Reviewed by Jeffrey B. Remz
he surroundings were atypical for Dave Alvin, something he pointed out a few times during the evening. Instead of some rock club, Alvin and the Guilty Women were playing an upscale jazz club at an upscale hotel in the heart of Harvard Square.
The setting may have enabled Alvin to offer funny lines to the packed room of about 220, but one thing did not change - the musical abilities of Alvin and his 6 cohorts on stage.
Alvin and the women are touring behind a late May self-titled release. The idea for the project followed in the wake of the death last year of Alvin's best friend, fellow musician Chris Gaffney, of cancer. Gaffney played in Alvin's band, the Guilty Men, and Alvin decided to do something unusual at the Hardly Strictly Bluegrass Festival in San Francisco - a backing band of women.

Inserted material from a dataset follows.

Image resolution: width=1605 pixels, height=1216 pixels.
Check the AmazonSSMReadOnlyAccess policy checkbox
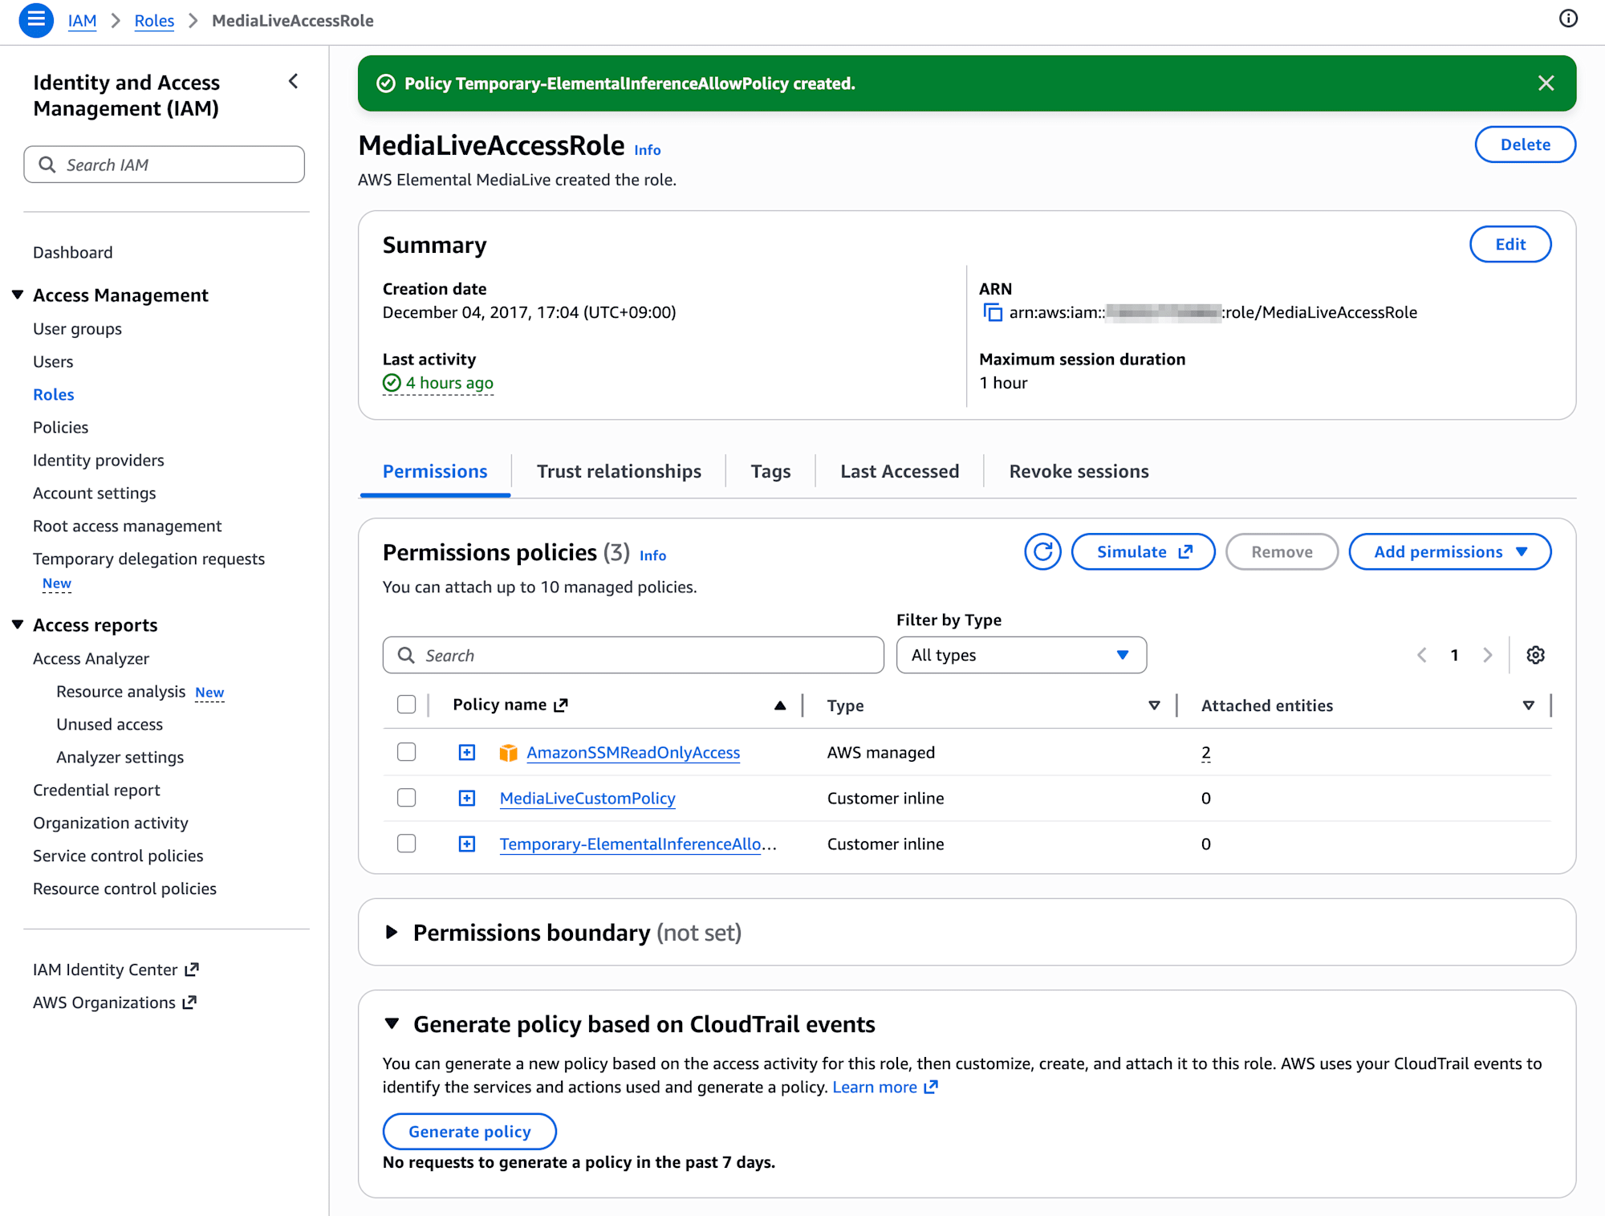(x=407, y=752)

The results were extremely satisfying throughout the 100-minute show from the get go with a reprise of Marie, Marie, the lead-off track on the new CD, but a song Alvin recorded with The Blasters decades ago. It was clear from the get go that this was going to be a different night of music for Alvin with twin fiddles from bluegrasser Laurie Lewis and Austin ace Amy Farris going at the lively outing.
Alvin , from the blue collar city of Downey, Cal., quickly made his first crack about the surroundings, announcing, "If I'm about anything, I'm about reggatas."

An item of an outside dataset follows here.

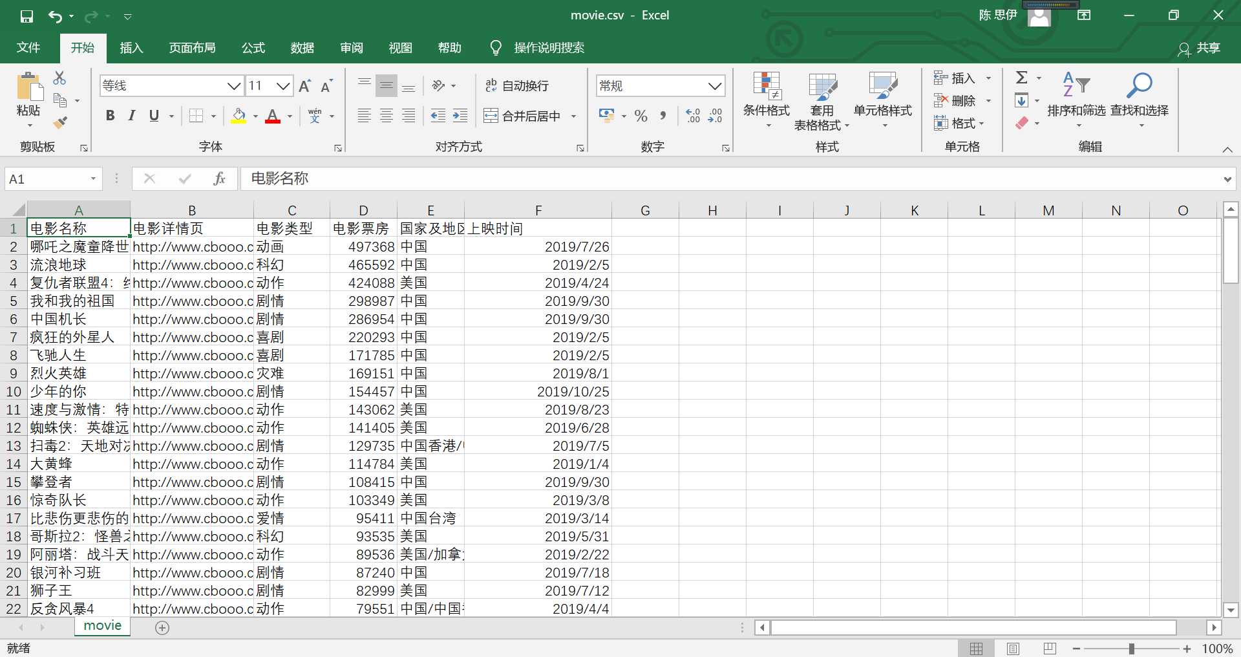The image size is (1241, 657).
Task: Select the format painter icon
Action: 60,122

Still the high level music continued with Alvin and company playing the first four songs from the new disc in order.
While a Texas swing and country sounds ruled for most of the evening, bluesy songs also were part of the mix, especially Boss of the Blues, a song done in tribute to Alvin mentor Big Joe Turner.
Emphasizing the new disc, Alvin worked in a few selections from his past including Abilene and Ashgrove.
Alvin, an ace guitarist in his own right, certainly was not afraid to share the spotlight again and again. The rhythm section of Austin mainstay Lisa Pankratz on drums and Sarah Brown on bass was very active with Pankratz seeming to adhere to the less is more philosophy. Lewis added a lot to the music on both fiddle and mandolin.
A few other women really added to the night. One was Christy McWilson of Seattle, who took lead vocals on several songs and backing vocals. She proved to be very forceful in her delivery, including Weight of the World, with a bit of a hiccup in her voice. She helped close the night with a lengthy version of Que Sera Sera, introduced by Alvin as "the one universal truth. The truth can be found in the lyrics in a song by Doris Day." This was no campy version, but a nice combination of lead vocals from both Alvin and McWilson in a song that kicked.
The other stellar contributor was one of the best pedal steel players out there, Cindy Cashdollar. As Alvin said, she kicked ass for folks like Dylan. She did likewise tonight with lots of sounds emanating from her steel that sure sounded a lead guitar at work. Cashdollar added a high level of power time and time again.
Gaffney received a fitting tribute in the first song of the encore, The Man of Somebody's Dreams, the title track of a tribute disc put together by Alvin for his friend. On the disc, Los Lobos tackle it. Here, it was left to the good devices of Alvin and McWilson.
There were no slouches on this evening either players-wise or song-wise, that's for sure. Everybody seemed to be energized and at the top of their game. Dave Alvin and the Guilty Women were successful on every count no matter the venue.